## Set task A
In the listing, copy out verbatim the part that opens with the line containing "-10 tick on the Doppler velocity scale?" and closes with the line containing "coord(265,297)", including both of those lines.

## Page excerpt
Solving subsea compression with technological innovation


Sending a manned mission to Mars would represent an engineering feat for the ages. But not far behind in terms of technological innovation is the subject of subsea compression. As the quest for raw materials drives oil and gas companies farther offshore into deeper and deeper waters, at some point it becomes nearly impossible to push hydrocarbons to the surface with the existing degree of natural pressure.

“Some hydrocarbons become non-recoverable due to the loss of pressure during production,” said Rick McLin, Development Manager for Turbomachinery Control at Rockwell Automation, a company involved in subsea control systems.

Moving production to the seabed lowers the amount of pressure that is required to extract raw materials. McLin estimates that the use of subsea innovation could allow oil and gas companies to recover almost 20 percent more from producing fields. Additionally, capital expenditure could decrease between 30 to 40 percent, and overall operating costs could drop by nearly 50 percent due to decreased topside staff and supplies.

As subsea facilities feed directly to onshore production facilities, the need for fewer personnel and elimination of topside structures also reduces risk. Further, exploration can be expanded into smaller, deeper fields and into harsher environments, helping companies access the resources needed to meet worldwide demand.

## Available records
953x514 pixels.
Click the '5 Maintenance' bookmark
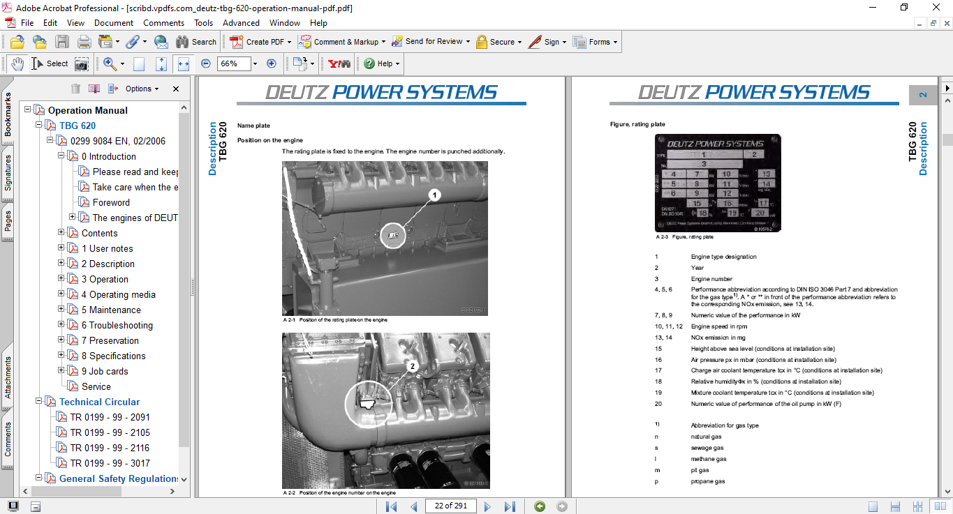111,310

==

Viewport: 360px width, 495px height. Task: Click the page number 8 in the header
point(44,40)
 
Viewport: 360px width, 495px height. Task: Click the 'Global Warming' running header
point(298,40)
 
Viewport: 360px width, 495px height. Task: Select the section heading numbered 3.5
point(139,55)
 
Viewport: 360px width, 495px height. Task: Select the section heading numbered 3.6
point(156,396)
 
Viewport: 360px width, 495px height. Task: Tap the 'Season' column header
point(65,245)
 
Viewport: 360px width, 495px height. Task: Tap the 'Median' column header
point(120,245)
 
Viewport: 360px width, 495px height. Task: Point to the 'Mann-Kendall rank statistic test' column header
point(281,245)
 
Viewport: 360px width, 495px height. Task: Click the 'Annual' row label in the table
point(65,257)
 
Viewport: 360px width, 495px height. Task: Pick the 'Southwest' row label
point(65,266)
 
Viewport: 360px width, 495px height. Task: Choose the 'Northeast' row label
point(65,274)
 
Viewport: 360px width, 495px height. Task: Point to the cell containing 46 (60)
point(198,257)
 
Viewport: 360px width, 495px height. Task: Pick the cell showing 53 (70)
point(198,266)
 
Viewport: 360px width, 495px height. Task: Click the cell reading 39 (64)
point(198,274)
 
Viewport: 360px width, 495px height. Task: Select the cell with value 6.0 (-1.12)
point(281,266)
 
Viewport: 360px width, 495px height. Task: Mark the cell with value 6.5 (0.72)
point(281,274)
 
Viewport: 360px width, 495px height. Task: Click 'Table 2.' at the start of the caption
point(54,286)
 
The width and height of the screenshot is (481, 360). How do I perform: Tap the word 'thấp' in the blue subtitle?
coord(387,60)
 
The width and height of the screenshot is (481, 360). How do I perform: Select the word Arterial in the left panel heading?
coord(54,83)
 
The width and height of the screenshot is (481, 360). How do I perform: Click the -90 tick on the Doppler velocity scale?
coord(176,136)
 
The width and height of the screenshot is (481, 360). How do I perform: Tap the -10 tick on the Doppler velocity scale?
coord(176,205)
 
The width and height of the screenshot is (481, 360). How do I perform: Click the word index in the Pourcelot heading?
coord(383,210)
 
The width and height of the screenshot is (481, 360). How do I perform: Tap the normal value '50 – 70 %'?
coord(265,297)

## Set task B
In the article on subsea compression, by how much could overall operating costs drop?

## Correct answer A
The width and height of the screenshot is (481, 360). How do I perform: Tap the -10 tick on the Doppler velocity scale?
coord(176,205)
 
The width and height of the screenshot is (481, 360). How do I perform: Click the word index in the Pourcelot heading?
coord(383,210)
 
The width and height of the screenshot is (481, 360). How do I perform: Tap the normal value '50 – 70 %'?
coord(265,297)

## Correct answer B
By nearly 50 percent.